Exercise A: In the spintronics article, which journal published the paper?
Exercise B: Pick up the spintronics article after its final sentence and keep writing it.

Source extract:
Researchers create breakthrough spintronics manufacturing process that could revolutionize the electronics industry
University of Minnesota researchers, along with a team at the National Institute of Standards and Technology (NIST), developed a breakthrough process for making spintronic devices that has the potential to become the new industry standard for semiconductors chips that are essential to computers, smartphones and many other electronics. The new process will allow for faster, more efficient spintronics devices that can be scaled down smaller than ever before.
The paper is published in Advanced Functional Materials.
“We believe we’ve found a material and a device that will allow the semiconducting industry to move forward with more opportunities in spintronics that weren’t there before for memory and computing applications,” said Jian-Ping Wang, senior author of the paper and professor in the College of Science and Engineering.

Material:
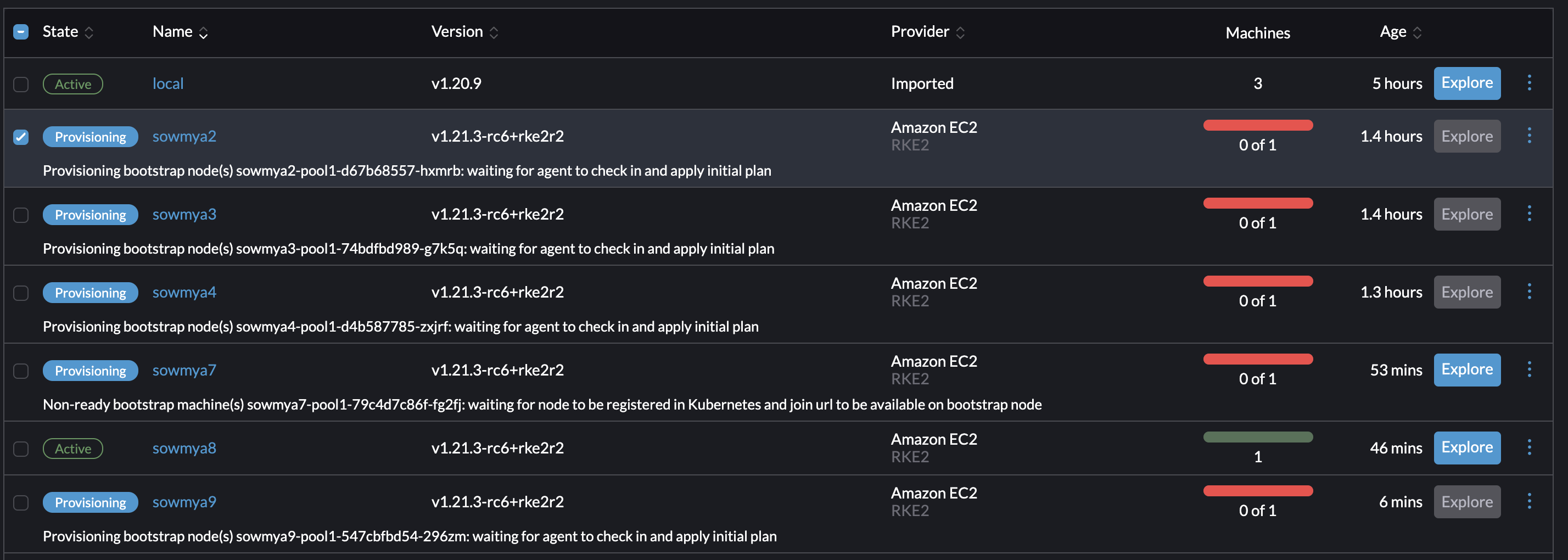Open the kebab menu beside sowmya7's Explore button

point(1530,369)
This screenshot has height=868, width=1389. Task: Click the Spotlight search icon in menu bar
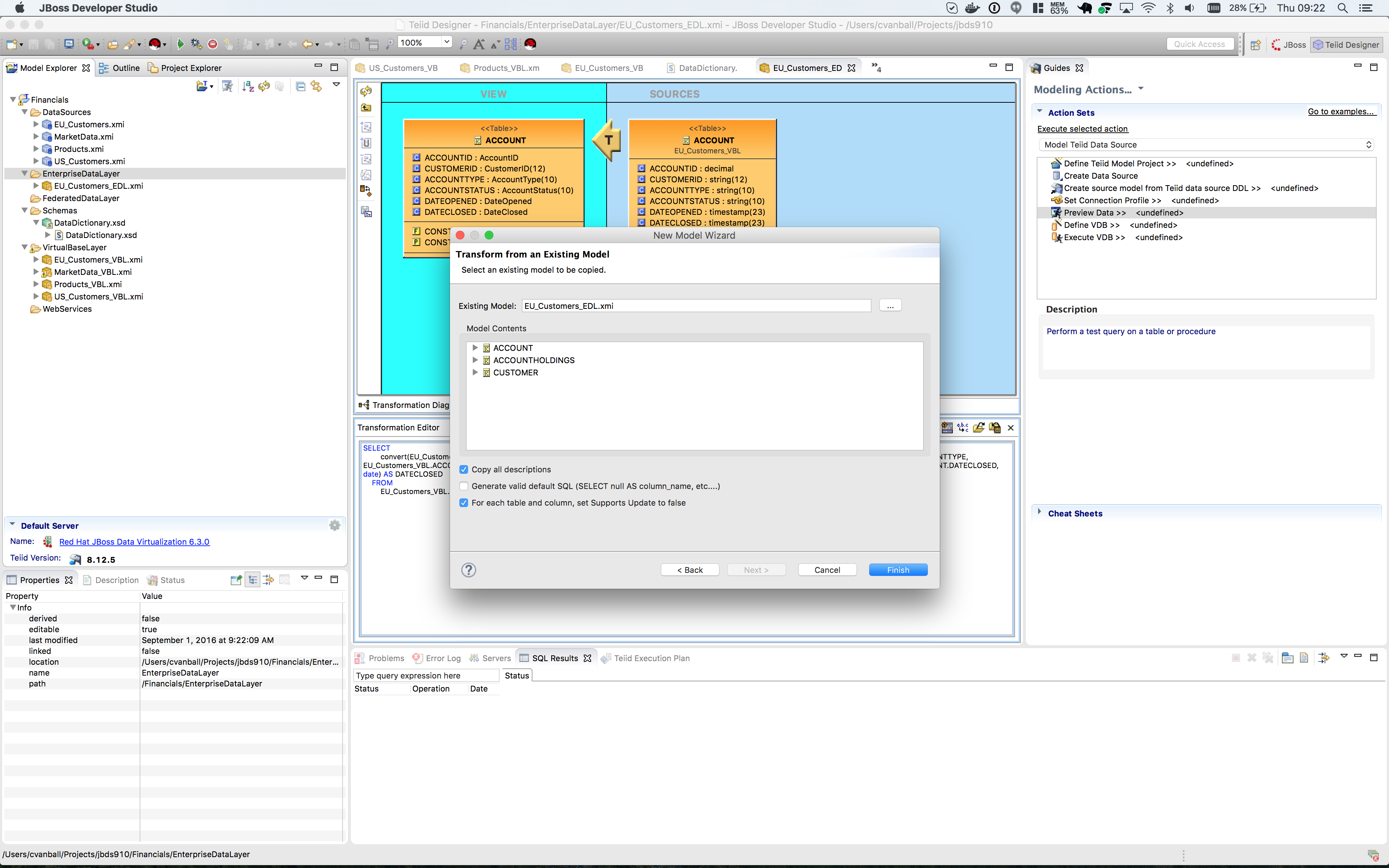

Task response A: Advanced Functional Materials.

Task response B:
The semiconductor industry is constantly trying to develop smaller and smaller chips that can maximize energy efficiency, computing speed and data storage capacity in electronic devices. Spintronic devices, which leverage the spin of electrons rather than the electrical charge to store data, provide a promising and more efficient alternative to traditional transistor-based chips. These materials also have the potential to be non-volatile, meaning they require less power and can store memory and perform computing even after you remove their power source.
The industry standard spintronic material, cobalt iron boron, has reached a limit in its scalability. The researchers circumvented this problem by showing that iron palladium, an alternative material that requires less energy and has the potential for more data storage, can be scaled down to much smaller sizes.
“This means Honeywell, Skywater, Globalfoundries, Intel and companies like them can integrate this material into their semiconductor manufacturing processes and products,” Wang said. “That’s very exciting because engineers in the industry will be able to design even more powerful systems.”
Wang’s team worked with University of Minnesota Technology Commercialization and NIST to patent this technology, along with several other patents related to this research. This discovery also opens up a new vein of research for designing and manufacturing spintronic devices for the next decade.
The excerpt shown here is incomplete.